Kommentar von Claudius Prösser

Es ist falsch, weltanschaulich getönte Gewalt immer nur auf soziale Schieflagen zu schieben - wie es etwa der evangelische Landesbischof tut.

E s gibt ein positives Vorurteil, das diese Stadt in Bezug auf sich selbst bis zur Materialermüdung pflegt. Es lautet: Berlin ist eine tolerante Stadt.

In Wahrheit ist die Toleranz auch in Berlin viel sparsamer dosiert, als wir uns weismachen. Es wird fleißig gehasst an Spree und Havel: Die einen hassen Fremde, die anderen Schwule, Autofahrer hassen Fahrradfahrer und umgekehrt. Und natürlich, was schwerer wiegt, hassen sich Religiöse aller Couleur.

Übertrieben? Klar. Aber es ist genauso falsch, weltanschaulich getönte Gewalt immer nur auf soziale Schieflagen zu schieben. Im Falle des von muslimischen Jugendlichen attackierten Rabbiners tut das Bischof Markus Dröge: „Man darf auf keinen Fall den Fehler machen, dies der Religion zuzuschreiben“, beeilte er sich zu warnen. Schlügen junge Männer zu, liege das „im Wesentlichen“ an Problemen wie fehlenden Berufschancen.

Auf Intoleranz gebaut

Wenn das so wäre, würden die Täter wahllos um sich prügeln. Sie suchten sich aber gezielt ein jüdisches Opfer. Das heißt nicht, dass ihre Religion ihnen das diktiert hätte. Aber es erinnert daran, dass Religionen – sorry, Herr Dröge – auf Intoleranz aufbauen und sie legitimieren.
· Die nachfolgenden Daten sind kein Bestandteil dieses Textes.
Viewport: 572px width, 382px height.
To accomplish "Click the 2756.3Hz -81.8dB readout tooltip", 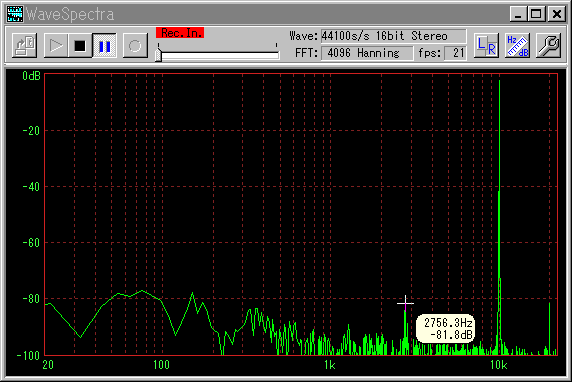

Wer glaubt, den einzig wahren Pfad zur Erlösung zu kennen, für den ist jede konkurrierende Route von Übel.

Vielleicht helfen ja „Lange Nächte der Religionen“, die Intoleranz am Rand aufzuweichen, die im Kern zu Taten wie in Friedenau führt. An erster Stelle sollte dabei stehen, dass wir uns in Sachen Religion ehrlich machen.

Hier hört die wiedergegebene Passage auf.